After each production as the directors came out for their bows, various people around us started booing very loudly - I was a little shocked, since the productions were well done, even if not in a 'traditional' way. Someone explained to me (while we took the endless stairs down from the back of the fifth balcony) that this is actually a tradition from Bayreuth or something - akin to standing up during the Hallelujah Chorus or shouting out extra lyrics during 'Money Money'. Knowing this actually puts me ahead of the critic from the Globe & Mail who figured that it was people who didn't like Atom Egoyan.

Compressed into one week, it was easier to see the larger shape of the story: taken as a whole, it is much less Dungeons and Dragons than I had expected and more about messy family relationships and thinly veiled anti-aristocratic politics.
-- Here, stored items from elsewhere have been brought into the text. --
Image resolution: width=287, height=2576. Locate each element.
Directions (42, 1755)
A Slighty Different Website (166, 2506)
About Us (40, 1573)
I also really noticed the similarities between Wagner's and Tolkien's Rings. They are different works for different purposes, both taken in their own directions from the original nordic sagas - but it's fascinating to see the similar elements shaken up and rearranged:

  • An immortal woman falls in love with a mortal hero and loses her immortalitiy.
  • A powerful magical ring whose bearer can rule the world, and that causes brothers to kill each other over it.
  • A 'grey wanderer' who seems to be an old man with a staff, but who is actually a very powerful supernatural being
  • A hero must realize his destiny by wielding a reforged magic sword that belonged to his ancestors
  • A dead tree symbolises the death of a world
  • Dwarves live under the earth as miners and craftsmen and create magical treasures.
  • The resolution of the plot involves the fiery destruction of a huge castle.

Wagner's work doesn't have Ents or Hobbits, but one could argue that these are improvements. Tolkien thankfully skips the twin incest, and Gollum doesn't creepily echo 19th century antisemitism in quite the way that Alberich does. Tolkien also includes more direct Christian allegory (the Pellenor Fields as Armageddon, Gandalf resurrected, etc.) while Wagner's narrative only has faint echoes that are probably more Campbellian monomyth than direct relation.

The parallels between Tolkien and Wagner are even more vivid in the recent Lord of the Rings movies - something that Peter Jackson admits to in his commentary tracks. Howard Shore's score for the movies is especially Wagnerian - can you tell which of these is the music for the 'Lighting of the Beacons' sequence in The Return of the King , and which is the Prelude to Act 3 of Siegfried?

Wagner vs. Shore.

This isn't so much ripping off as genre reflections - movies have always been rather Wagnerian, especially once they started adding orchestral scores, and John Williams' gleeful appropriations from all over the late 19th century for Star Wars made it even more so.

All in all a great experience, although I don't know if I'll be rushing to do it again soon - I can't afford that kind of time!